Return the lines of the data below starting at the one holding "Step FORWD in the program" and ending at the one holding "Remove rule 2 with minus button", word for word, leaving every picture out.

(Collected data)

===============

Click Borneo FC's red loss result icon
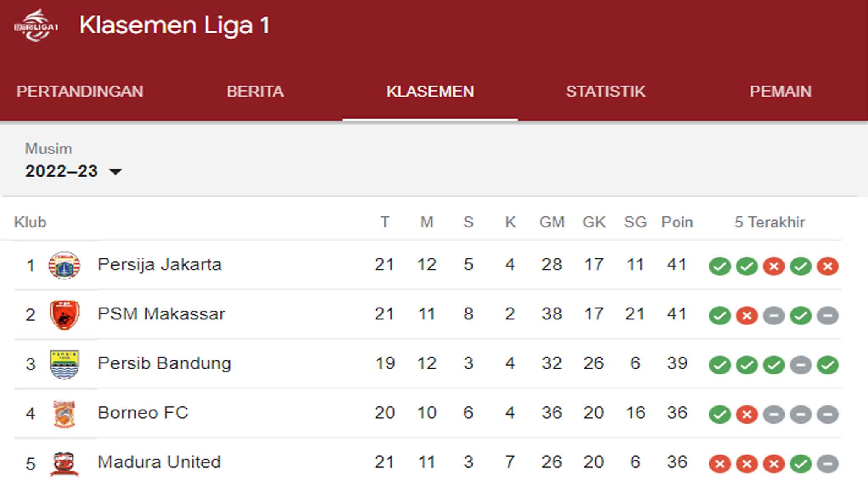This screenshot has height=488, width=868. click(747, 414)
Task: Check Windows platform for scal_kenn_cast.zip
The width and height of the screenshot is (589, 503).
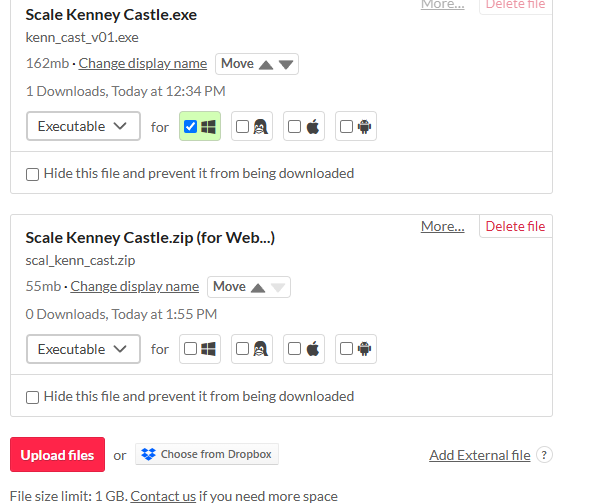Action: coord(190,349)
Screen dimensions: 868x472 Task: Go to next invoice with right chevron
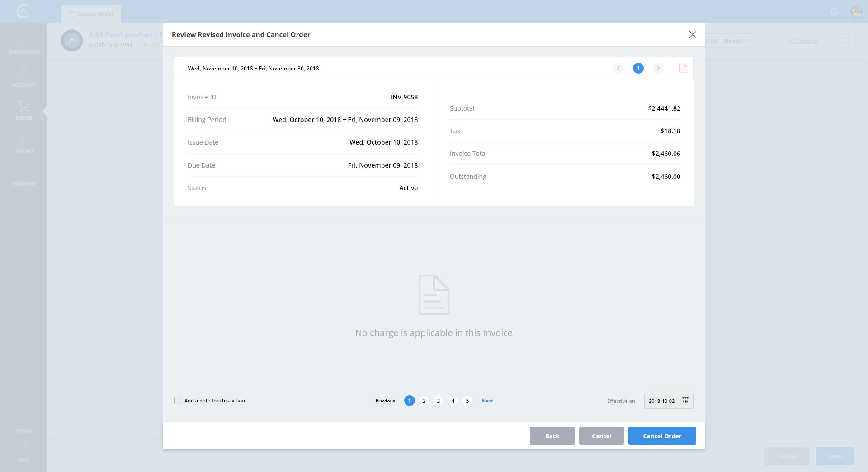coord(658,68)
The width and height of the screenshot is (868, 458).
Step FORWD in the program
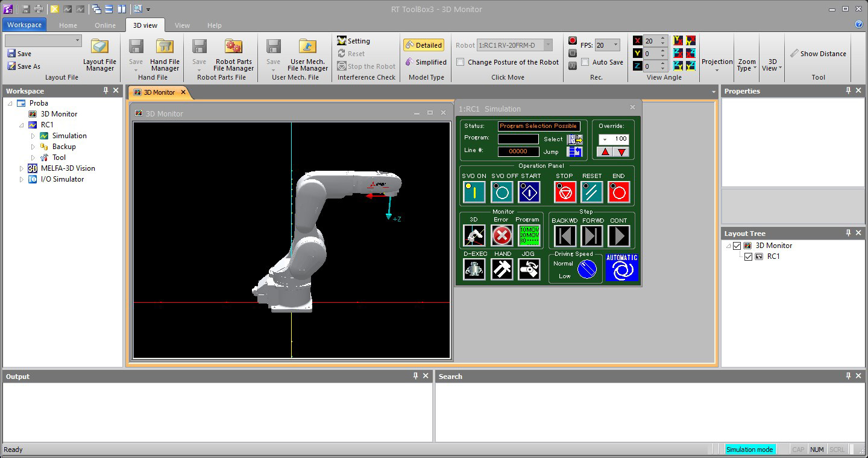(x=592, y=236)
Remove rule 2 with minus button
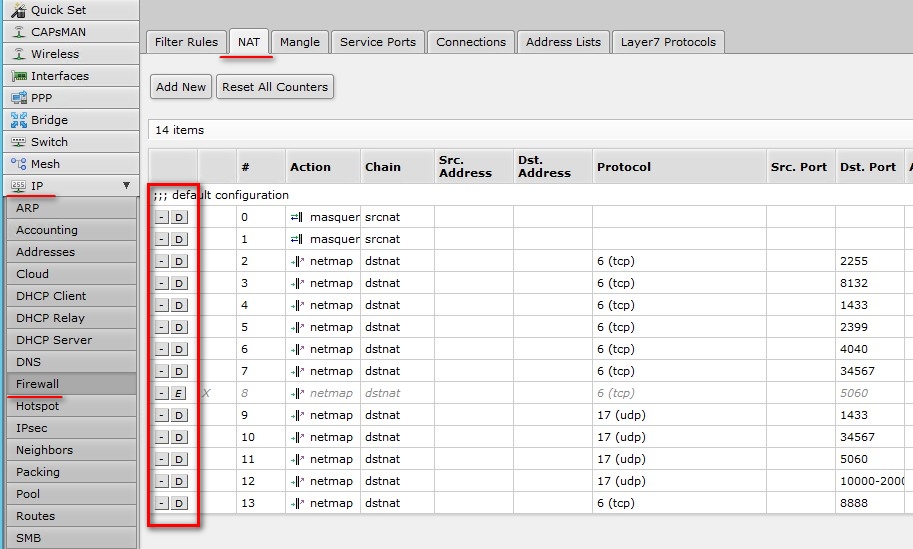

===============

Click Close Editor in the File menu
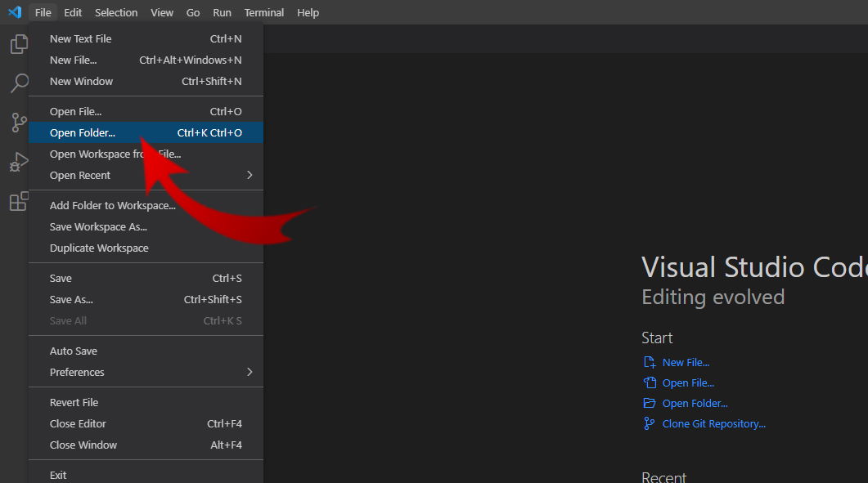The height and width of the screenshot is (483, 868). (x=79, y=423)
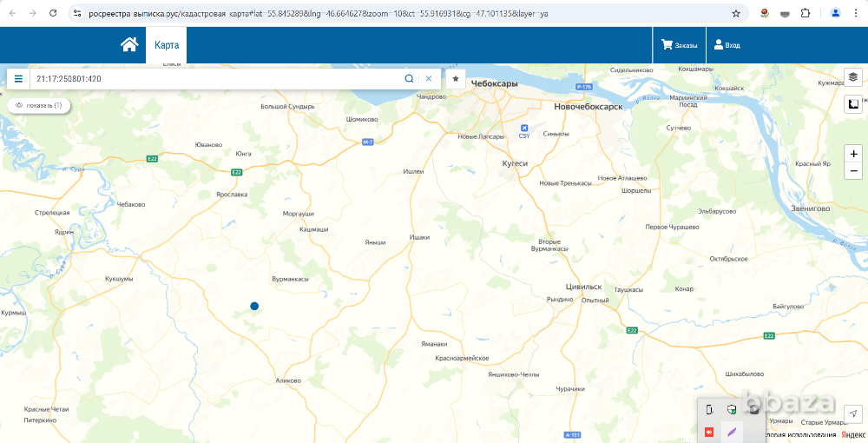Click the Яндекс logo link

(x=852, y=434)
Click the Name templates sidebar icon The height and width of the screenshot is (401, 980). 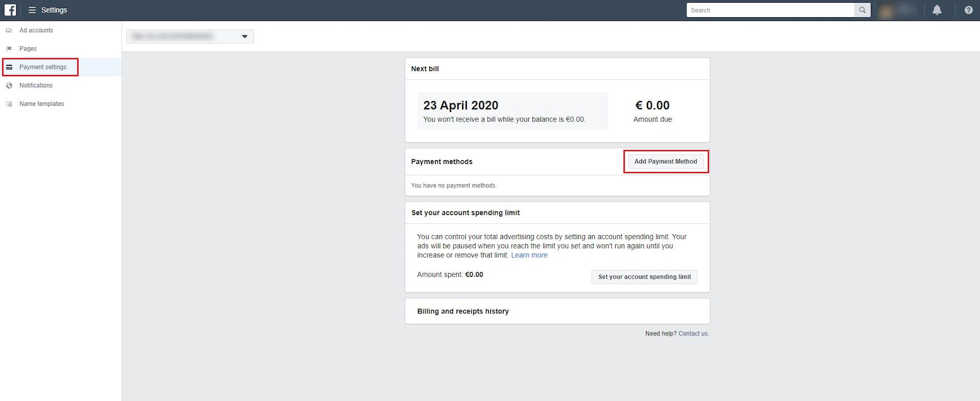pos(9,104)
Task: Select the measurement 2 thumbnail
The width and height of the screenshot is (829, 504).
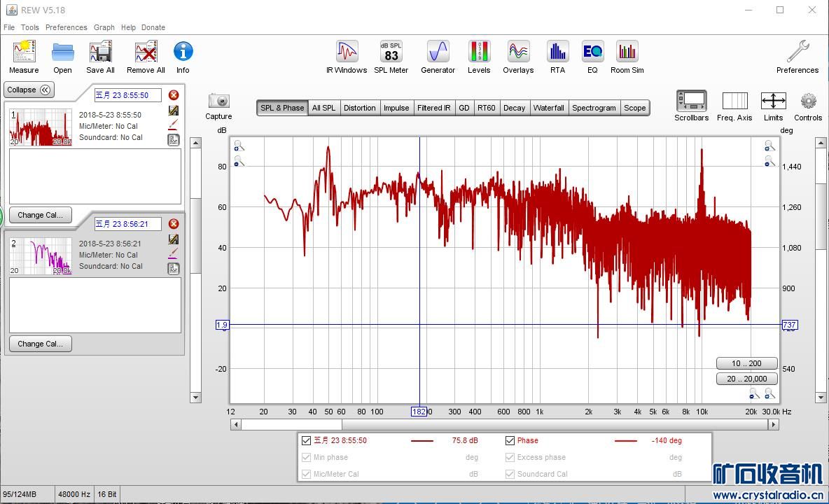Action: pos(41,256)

===============

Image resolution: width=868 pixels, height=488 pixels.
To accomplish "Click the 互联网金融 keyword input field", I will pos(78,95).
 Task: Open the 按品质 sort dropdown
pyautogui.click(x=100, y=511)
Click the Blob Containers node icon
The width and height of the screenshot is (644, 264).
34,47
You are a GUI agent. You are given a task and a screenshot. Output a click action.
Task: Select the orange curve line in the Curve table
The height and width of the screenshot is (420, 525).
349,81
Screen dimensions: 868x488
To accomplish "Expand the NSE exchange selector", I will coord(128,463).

===============

- Response area:
Step FORWD in the program
(x=592, y=236)
Remove rule 2 with minus button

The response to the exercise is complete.